ECLI:NL:RBDHA:2025:12544

Rechtbank Den Haag

Datum uitspraak
20 juni 2025
Publicatiedatum
14 juli 2025
Zaaknummer
NL24.25723
Instantie
Rechtbank Den Haag
Type
Uitspraak
Procedures
  • Voorlopige voorziening
Rechters
Vindplaatsen
  • Rechtspraak.nl
AI samenvatting door LexboostAutomatisch gegenereerd

Afwijzing verzoek voorlopige voorziening in vreemdelingenzaak

In deze uitspraak van de Rechtbank Den Haag, zittingsplaats Utrecht, beslist de voorzieningenrechter op het verzoek om een voorlopige voorziening van de verzoeker, die wordt vertegenwoordigd door mr. S.H. van Wingerden. De Minister van Asiel en Migratie, vertegenwoordigd door R. van Dooren, heeft eerder vastgesteld dat de verzoeker geen rechtmatig verblijf in Nederland heeft op basis van het Unierecht en heeft een verwijderingsmaatregel opgelegd. Dit besluit is genomen op 9 januari 2024, waarna de verzoeker bezwaar heeft aangetekend. Het bezwaar is door de minister op 12 juni 2024 kennelijk ongegrond verklaard, wat heeft geleid tot het indienen van beroep door de verzoeker.

De zitting heeft plaatsgevonden op 14 mei 2025, waarbij zowel de gemachtigde van de verzoeker als de gemachtigde van de minister aanwezig waren. De voorzieningenrechter heeft het verzoek om een voorlopige voorziening afgewezen, omdat de rechtbank in een eerdere uitspraak op 20 juni 2025, onder zaaknummer NL24.25721, het beroep van de verzoeker ongegrond heeft verklaard. Hierdoor is er geen noodzaak meer voor een voorlopige voorziening. De voorzieningenrechter heeft ook geoordeeld dat er geen aanleiding is voor vergoeding van griffierecht of proceskostenveroordeling.

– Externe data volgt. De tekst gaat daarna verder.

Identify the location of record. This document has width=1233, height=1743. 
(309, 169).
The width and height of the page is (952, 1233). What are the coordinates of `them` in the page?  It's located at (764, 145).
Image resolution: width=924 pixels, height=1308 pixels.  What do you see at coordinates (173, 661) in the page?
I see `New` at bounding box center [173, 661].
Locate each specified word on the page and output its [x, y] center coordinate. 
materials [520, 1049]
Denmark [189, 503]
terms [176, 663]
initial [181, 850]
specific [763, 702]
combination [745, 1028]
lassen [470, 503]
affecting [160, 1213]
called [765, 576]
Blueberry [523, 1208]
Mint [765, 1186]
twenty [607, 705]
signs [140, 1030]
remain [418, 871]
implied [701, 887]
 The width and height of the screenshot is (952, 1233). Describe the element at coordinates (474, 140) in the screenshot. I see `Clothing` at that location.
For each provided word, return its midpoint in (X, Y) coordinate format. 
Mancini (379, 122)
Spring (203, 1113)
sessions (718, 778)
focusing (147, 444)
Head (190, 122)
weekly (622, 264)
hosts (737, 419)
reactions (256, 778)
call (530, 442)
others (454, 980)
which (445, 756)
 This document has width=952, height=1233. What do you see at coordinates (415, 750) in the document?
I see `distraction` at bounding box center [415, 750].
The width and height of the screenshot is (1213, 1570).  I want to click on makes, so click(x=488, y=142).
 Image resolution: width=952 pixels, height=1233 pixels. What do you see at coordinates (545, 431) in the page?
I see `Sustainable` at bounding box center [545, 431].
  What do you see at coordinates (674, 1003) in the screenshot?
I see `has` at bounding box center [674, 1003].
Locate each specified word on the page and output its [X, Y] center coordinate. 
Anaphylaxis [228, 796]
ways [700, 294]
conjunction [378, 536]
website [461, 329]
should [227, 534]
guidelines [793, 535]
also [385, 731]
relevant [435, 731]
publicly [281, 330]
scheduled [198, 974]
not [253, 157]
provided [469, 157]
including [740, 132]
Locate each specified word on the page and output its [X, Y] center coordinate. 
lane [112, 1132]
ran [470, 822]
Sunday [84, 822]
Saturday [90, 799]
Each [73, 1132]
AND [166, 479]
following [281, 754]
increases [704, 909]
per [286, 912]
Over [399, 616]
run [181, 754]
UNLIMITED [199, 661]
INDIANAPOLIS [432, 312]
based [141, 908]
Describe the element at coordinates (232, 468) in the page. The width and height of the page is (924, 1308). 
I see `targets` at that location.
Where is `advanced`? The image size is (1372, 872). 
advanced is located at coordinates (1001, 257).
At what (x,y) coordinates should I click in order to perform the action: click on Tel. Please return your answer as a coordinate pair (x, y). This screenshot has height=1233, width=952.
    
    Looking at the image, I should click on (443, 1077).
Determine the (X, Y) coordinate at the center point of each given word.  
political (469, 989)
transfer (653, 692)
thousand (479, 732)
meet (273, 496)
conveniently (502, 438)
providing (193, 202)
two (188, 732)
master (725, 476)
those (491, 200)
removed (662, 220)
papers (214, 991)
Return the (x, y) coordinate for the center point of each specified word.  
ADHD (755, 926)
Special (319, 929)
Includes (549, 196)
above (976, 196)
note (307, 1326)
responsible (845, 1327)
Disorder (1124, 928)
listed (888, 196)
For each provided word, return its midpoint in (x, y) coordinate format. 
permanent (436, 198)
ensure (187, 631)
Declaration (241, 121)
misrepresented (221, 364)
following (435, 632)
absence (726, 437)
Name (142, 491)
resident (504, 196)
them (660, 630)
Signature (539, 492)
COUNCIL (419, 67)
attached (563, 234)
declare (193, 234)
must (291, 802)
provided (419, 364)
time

De uitspraak is gedaan door mr. B. Fijnheer, voorzieningenrechter, in aanwezigheid van mr. W.J.T. Twijnstra, griffier, en is openbaar gemaakt op 20 juni 2025. Tegen deze uitspraak staat geen hoger beroep of verzet open.

Uitspraak

uitspraak

RECHTBANK DEN HAAG

Zittingsplaats Utrecht Bestuursrecht zaaknummer: NL24.25723
uitspraak van de voorzieningenrechter in de zaak tussen
[verzoeker], V-nummer: [V-nummer] , verzoeker (gemachtigde: mr. S.H. van Wingerden),
en

de Minister van Asiel en Migratie1, (gemachtigde: R. van Dooren).

Inleiding

1. In deze uitspraak beslist de voorzieningenrechter op het verzoek om een voorlopige voorziening van verzoeker.
2. De minister heeft met het primaire besluit van 9 januari 2024 vastgesteld dat verzoeker geen rechtmatig verblijf in Nederland heeft op grond van het Unierecht. Ook heeft de minister een verwijderingsmaatregel opgelegd. Met het bestreden besluit van
12 juni 2024 heeft de minister het bezwaar kennelijk ongegrond verklaard. Verzoeker heeft hiertegen beroep ingesteld.
3. De voorzieningenrechter heeft het verzoek op 14 mei 2025 op zitting behandeld. Hieraan hebben deelgenomen: de gemachtigde van verzoeker en de gemachtigde van de minister.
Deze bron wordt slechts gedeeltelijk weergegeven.